Sample collection, DNA extraction, and Illumina shotgun sequencing
For each of the participants, in the morning of admission and before breakfast and tooth brushing, tongue plaque samples were obtained by brushing the dorsal surface of tongue 4–5 times with a swab. The swab head was then placed in a collection tube containing 4 M guanidium thiocyanate, 100 mM Tris-HCl (pH 8.0), 40 mM EDTA and 0.001% bromothymol blue. The samples were mixed with zirconia beads using a FastPrep 24 instrument (MP Biomedicals, Santa Ana, California, USA). DNA was extracted from the bead-treated suspensions using an automatic nucleic acid extractor and MagDEA DNA 200 (GC) (Precision System Science, Chiba, Japan). Quantification and quality assessment of extracted DNA was performed using the 2200 TapeStation System (Agilent, Santa Clara, California, USA). DNA samples were fragmented using LE220 (Covaris, Woburn, Massachusetts, USA), and subjected to library preparation using the TruSeq ChIP Library Preparation Kit (Illumina, San Diego, California, USA) following the manufacturer’s instructions. Prepared libraries were evaluated using the 2200 TapeStation System, and quantified by quantitative PCR using KAPA Library Quantification Kits (KAPA Biosystems, Wilmington, Massachusetts, USA). Sequencing was performed on the HiSeq2500 instrument (Illumina, San Diego, California, USA) with 101 bp paired-end reads.

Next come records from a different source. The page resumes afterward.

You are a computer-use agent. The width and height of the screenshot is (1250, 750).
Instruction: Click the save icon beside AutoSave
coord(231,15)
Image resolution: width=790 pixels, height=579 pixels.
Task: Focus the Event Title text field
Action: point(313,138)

Metagenomic sequence processing
Raw paired-end reads were quality filtered via sickle version 1.3324 using the sliding window approach and the following parameters: average quality threshold of 30 and the minimum length of 20. Reads were then mapped to the human reference genome (GRCh38) by Burrows-Wheeler Aligner MEM (BWA-MEM) version 0.7.1725 with the default parameter set and mapped reads with alignment length greater than 80 were subsequently discarded.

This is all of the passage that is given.